Ein neuer Proberaum stand bei der Stadtkapelle Bräunlingen schon lange auf der Wunschliste. Fünfzig Jahre lang war die Stadtkapelle im Dachgeschoss der Schule untergebracht. Während der Instrumentalunterricht auf weitere städtische Räume verteilt war, fanden dort die Proben von Stadtkapelle, Juka und Vororchester statt. „Akustisch war das nicht gerade der Hit“, weiß Hornung, vom beschwerlichen Transport des Schlagwerks über drei Treppen einmal abgesehen. Vor zehn Jahren hat die Stadtkapelle den Wunsch nach einer Verbesserung der Probensituation schon einmal an die Stadt herangetragen.

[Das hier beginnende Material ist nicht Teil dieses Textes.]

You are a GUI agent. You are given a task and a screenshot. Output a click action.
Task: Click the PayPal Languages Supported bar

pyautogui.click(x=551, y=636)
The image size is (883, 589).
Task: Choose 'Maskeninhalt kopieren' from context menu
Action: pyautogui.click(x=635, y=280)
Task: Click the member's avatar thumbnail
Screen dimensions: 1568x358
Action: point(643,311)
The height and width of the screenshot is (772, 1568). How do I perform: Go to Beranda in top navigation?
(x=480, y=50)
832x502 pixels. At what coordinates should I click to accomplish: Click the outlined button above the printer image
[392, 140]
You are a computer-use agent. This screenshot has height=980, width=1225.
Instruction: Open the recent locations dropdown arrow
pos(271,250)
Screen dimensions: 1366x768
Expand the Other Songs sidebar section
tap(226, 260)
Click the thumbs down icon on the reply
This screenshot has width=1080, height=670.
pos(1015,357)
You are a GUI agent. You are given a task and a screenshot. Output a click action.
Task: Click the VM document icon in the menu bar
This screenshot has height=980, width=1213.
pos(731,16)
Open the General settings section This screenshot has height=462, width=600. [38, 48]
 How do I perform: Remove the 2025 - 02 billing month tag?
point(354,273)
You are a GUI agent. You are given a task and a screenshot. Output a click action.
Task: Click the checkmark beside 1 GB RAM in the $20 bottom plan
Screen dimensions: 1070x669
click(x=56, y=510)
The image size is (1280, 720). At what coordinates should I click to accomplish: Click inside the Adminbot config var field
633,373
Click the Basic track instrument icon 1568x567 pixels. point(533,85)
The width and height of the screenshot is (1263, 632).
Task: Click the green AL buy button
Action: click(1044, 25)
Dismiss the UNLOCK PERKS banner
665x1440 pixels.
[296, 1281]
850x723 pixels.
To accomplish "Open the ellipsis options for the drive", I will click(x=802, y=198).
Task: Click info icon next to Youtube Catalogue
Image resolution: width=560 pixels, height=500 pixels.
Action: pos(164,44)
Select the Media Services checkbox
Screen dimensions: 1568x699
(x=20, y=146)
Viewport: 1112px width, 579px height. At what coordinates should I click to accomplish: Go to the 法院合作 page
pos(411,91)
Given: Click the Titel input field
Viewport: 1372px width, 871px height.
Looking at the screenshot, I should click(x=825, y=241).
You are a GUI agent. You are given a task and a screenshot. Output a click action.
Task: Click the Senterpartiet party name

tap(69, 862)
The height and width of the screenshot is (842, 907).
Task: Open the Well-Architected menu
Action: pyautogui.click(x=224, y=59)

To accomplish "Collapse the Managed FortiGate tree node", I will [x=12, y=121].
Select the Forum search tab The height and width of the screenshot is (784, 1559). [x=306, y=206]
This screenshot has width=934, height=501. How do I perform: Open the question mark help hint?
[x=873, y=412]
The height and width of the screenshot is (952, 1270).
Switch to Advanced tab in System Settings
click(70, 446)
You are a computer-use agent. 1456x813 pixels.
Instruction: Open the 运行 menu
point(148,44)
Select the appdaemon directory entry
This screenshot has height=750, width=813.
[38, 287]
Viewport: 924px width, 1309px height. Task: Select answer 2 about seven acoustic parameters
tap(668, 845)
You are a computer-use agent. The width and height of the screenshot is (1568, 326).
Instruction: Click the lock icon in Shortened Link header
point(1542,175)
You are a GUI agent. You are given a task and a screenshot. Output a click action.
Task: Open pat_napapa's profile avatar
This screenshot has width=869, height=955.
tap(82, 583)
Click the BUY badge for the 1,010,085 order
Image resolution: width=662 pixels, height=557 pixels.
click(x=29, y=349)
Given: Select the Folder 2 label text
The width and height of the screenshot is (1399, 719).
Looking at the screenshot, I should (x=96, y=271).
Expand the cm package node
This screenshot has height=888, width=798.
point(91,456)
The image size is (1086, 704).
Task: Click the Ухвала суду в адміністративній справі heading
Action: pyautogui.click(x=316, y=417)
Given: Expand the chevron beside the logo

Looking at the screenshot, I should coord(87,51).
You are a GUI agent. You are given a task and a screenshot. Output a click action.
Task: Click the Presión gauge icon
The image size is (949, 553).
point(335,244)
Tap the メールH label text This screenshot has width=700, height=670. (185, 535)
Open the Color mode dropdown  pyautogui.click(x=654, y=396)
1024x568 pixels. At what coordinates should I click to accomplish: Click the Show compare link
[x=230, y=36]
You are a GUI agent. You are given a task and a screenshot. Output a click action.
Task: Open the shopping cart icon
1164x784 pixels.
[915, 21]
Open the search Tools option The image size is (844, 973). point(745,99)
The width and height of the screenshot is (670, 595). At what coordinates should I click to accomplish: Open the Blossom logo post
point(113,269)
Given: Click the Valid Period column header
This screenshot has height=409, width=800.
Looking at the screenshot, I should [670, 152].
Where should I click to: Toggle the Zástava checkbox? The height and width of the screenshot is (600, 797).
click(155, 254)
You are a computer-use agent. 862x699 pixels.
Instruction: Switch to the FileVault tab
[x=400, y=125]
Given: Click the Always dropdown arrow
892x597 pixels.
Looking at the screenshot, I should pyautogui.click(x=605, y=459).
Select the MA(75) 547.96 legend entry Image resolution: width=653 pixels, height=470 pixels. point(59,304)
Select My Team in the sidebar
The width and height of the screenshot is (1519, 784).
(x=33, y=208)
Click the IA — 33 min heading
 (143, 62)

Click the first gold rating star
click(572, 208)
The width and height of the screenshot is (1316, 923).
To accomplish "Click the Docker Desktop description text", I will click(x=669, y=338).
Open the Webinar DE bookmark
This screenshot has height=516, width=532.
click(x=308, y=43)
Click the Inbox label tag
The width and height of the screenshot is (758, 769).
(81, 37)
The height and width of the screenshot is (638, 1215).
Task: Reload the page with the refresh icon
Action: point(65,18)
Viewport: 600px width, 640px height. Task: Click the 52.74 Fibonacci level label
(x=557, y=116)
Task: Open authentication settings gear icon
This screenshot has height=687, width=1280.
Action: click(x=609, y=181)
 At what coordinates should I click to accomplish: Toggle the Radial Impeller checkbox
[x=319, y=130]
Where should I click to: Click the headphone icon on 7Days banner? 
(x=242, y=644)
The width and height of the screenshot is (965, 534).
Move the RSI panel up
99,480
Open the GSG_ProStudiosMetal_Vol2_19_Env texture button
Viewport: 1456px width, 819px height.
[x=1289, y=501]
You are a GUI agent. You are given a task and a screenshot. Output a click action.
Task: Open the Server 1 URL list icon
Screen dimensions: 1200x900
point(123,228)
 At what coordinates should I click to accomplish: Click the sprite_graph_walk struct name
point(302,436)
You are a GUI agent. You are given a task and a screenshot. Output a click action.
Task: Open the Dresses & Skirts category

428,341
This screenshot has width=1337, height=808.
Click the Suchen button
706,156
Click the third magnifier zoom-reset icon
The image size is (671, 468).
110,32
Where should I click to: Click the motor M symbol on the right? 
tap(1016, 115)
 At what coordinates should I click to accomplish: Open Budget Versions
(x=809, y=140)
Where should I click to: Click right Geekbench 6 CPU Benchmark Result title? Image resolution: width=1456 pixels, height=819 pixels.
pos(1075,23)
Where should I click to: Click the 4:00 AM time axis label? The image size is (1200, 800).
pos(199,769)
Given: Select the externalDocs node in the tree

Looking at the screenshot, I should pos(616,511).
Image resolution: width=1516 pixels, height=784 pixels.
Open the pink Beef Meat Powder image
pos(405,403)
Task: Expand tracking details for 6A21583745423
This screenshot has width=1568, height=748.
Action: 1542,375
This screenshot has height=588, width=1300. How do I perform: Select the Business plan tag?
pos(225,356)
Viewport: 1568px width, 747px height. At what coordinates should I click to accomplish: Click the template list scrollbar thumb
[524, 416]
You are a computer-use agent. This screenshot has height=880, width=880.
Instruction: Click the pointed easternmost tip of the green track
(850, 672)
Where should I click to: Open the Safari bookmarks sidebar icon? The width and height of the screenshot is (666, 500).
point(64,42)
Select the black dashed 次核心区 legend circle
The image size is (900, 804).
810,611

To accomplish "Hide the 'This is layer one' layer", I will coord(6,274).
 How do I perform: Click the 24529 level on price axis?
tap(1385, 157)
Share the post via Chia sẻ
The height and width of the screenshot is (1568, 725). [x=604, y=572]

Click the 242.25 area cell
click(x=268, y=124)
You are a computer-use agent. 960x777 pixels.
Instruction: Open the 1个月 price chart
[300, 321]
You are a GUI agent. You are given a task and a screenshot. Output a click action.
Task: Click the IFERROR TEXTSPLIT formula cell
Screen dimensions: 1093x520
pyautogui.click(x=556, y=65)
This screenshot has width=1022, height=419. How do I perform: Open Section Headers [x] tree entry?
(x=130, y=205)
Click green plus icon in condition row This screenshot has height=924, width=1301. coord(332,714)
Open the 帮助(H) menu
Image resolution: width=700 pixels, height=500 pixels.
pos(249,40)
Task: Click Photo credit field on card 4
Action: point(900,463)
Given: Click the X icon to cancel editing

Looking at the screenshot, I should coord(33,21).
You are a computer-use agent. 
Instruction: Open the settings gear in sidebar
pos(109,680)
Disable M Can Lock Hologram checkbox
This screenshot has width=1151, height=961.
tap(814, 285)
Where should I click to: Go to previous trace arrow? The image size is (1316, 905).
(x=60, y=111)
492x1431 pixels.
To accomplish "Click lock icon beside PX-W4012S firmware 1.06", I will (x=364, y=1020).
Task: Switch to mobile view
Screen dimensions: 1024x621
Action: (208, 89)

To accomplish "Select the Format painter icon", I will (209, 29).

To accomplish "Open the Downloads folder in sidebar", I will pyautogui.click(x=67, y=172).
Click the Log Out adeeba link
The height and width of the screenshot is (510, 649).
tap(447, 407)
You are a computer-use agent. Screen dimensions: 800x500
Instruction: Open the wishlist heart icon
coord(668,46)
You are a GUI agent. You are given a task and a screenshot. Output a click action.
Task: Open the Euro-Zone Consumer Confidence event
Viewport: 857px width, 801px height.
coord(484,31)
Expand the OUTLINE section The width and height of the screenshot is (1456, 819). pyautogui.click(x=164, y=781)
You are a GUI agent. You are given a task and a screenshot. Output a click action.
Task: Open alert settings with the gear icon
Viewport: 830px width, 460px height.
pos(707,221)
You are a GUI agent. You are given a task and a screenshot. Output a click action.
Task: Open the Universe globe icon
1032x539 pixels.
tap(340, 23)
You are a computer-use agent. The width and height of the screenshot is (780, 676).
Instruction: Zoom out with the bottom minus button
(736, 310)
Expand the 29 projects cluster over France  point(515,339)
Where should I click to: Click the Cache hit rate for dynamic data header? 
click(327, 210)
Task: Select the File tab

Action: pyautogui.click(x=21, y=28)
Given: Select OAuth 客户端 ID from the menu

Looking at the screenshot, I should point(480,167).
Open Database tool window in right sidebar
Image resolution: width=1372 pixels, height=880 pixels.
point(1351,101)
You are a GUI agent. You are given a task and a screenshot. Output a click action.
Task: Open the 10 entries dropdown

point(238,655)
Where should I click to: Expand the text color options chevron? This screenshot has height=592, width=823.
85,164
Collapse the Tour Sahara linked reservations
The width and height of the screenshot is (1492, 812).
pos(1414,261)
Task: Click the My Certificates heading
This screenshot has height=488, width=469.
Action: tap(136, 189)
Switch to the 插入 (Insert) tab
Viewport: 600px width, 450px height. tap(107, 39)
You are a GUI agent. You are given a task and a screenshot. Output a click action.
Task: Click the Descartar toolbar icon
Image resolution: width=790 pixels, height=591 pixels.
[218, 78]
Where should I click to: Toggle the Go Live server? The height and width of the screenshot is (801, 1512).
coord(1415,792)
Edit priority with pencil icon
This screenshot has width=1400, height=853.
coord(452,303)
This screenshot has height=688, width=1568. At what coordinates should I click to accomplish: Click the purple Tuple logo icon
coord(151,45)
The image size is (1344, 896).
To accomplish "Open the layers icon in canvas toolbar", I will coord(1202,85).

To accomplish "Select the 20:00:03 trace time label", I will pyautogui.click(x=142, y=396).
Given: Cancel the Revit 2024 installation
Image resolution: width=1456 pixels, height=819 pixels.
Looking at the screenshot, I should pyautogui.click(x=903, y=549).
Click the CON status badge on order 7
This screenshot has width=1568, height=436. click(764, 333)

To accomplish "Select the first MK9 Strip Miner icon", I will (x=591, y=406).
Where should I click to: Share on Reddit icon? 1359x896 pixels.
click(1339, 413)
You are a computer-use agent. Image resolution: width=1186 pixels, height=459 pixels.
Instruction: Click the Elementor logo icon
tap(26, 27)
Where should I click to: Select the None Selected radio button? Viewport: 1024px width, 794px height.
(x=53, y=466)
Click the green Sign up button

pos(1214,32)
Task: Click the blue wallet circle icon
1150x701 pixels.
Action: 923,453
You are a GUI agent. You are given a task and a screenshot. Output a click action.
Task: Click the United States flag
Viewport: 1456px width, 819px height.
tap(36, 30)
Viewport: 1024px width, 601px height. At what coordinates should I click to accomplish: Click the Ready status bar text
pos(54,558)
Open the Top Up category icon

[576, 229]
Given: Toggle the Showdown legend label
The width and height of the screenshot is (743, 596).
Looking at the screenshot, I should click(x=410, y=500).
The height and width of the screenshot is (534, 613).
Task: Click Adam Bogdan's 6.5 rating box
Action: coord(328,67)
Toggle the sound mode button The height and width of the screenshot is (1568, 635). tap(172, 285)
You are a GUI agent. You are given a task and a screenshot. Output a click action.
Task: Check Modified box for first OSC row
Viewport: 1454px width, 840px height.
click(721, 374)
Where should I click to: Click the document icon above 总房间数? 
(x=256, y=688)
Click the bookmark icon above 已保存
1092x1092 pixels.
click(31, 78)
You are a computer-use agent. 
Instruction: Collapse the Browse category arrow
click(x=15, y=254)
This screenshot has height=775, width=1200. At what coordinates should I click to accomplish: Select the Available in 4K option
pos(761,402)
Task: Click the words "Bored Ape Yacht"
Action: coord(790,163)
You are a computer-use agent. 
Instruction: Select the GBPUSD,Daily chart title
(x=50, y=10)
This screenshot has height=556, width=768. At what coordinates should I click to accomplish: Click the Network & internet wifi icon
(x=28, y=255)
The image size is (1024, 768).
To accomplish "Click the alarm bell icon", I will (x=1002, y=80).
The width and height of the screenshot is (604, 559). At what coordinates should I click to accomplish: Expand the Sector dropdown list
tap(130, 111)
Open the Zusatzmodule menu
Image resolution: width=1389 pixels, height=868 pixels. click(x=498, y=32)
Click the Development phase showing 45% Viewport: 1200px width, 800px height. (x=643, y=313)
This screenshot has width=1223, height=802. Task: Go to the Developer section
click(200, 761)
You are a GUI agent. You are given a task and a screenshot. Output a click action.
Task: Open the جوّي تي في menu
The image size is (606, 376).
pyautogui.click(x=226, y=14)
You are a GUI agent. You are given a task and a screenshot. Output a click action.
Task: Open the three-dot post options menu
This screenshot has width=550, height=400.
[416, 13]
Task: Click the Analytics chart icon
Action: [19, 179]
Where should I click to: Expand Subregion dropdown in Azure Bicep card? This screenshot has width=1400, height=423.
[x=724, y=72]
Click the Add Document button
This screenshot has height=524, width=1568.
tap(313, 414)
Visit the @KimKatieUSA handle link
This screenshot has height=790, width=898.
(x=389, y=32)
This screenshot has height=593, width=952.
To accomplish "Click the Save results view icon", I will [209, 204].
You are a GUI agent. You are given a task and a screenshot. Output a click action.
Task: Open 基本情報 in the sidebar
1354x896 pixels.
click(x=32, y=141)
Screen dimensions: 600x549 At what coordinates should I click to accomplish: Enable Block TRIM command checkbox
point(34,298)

Damals ohne konkretes Ergebnis. Stattdessen verschärfte vor etwas mehr als zwei Jahren eine Brandschutzbegehung im Dachgeschoss der Schule die Probensituation der Stadtkapelle und befeuerte die Diskussion aufs Neue. Waren doch seitdem nur noch vierzig Musiker:innen im Probenlokal zugelassen. Fast gleichzeitig nahm auch der Druck auf die evangelische Kirchengemeinde Hüfingen-Bräunlingen zu. Eine Pfarrgemeinde und zwei Kirchen – diese Tatsache hielt dem Rotstift der badischen Landeskirche nicht stand. Der Weisung der Landeskirche, die Kirche in Bräunlingen zu veräußern, konnte sich die Pfarrgemeinde nicht erwehren.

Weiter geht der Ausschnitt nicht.